I am extracting some data from URLhttps://blinkit.com/prn/catch-cumin-seedsjeera-whole/prid/56692 with unstructured Product Details elements.
Using this code:
product_details = wd.find_elements(by=By.XPATH, value="//div[@class='ProductAttribute__ProductAttributesDescription-sc-dyoysr-2 lnLDYa']")
info_shelf_life = product_details[0].text.strip()
info_country_of_origin = product_details[1].text.strip()
As you can see the Product details elements are unstructured and this approach is not suitable when the Index gets changed from URL to URL
Hence tried this approach, which throws out a NoSuchWindowException error.

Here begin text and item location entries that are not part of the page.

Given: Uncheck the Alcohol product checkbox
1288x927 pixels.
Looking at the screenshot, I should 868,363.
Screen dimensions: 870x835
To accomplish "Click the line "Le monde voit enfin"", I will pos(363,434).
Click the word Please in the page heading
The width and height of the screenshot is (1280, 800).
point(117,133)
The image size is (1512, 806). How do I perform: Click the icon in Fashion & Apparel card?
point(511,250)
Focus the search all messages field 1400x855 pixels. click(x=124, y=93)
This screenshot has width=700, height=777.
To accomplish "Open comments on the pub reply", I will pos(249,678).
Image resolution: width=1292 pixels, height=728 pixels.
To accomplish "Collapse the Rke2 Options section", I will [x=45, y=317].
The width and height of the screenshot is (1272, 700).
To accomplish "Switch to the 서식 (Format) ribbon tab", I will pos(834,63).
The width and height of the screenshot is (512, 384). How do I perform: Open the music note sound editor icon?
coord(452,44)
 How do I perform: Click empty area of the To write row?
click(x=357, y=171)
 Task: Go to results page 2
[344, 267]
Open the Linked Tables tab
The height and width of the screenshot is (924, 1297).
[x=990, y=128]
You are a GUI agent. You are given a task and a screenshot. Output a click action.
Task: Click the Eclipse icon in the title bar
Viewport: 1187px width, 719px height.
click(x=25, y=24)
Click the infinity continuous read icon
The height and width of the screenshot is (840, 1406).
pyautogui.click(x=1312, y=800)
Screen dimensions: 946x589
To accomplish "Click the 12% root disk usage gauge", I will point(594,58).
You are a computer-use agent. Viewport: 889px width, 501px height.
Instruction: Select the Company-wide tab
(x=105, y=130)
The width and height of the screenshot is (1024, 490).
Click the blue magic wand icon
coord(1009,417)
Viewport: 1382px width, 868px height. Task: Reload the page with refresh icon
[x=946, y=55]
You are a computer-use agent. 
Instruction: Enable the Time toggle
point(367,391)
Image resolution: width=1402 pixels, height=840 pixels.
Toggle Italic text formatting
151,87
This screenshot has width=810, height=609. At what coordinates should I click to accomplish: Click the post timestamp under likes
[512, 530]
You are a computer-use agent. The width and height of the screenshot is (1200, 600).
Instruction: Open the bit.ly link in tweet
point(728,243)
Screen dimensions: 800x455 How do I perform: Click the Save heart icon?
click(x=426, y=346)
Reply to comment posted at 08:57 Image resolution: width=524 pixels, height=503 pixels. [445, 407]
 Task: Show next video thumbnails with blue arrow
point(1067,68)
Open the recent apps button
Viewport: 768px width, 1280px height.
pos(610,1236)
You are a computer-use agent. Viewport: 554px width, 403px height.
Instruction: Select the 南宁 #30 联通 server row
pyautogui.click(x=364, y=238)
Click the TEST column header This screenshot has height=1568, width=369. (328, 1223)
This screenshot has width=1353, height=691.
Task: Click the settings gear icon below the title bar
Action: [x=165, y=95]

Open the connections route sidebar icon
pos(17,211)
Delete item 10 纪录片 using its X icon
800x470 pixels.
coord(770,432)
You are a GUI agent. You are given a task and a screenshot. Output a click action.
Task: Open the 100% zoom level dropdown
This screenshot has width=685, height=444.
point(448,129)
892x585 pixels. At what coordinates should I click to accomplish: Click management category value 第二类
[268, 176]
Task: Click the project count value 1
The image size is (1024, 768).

info_shelf_life = wd.find_element(By.XPATH,value= "//div[[contains(@class, 'ProductAttribute__ProductAttributesDescription-sc-dyoysr-2 lnLDYa') and contains(., 'Shelf Life')]/..")
print(info_shelf_life.text.strip())
How can I extract text inside div based on text inside span tags?
CodePudding user response:
Your XPath is invalid. You can try
info_shelf_life = wd.find_element(By.XPATH, '//p[span="Shelf Life"]/following-sibling::div').text
info_country_of_origin = wd.find_element(By.XPATH, '//p[span="Country of Origin"]/following-sibling::div').text
to get required data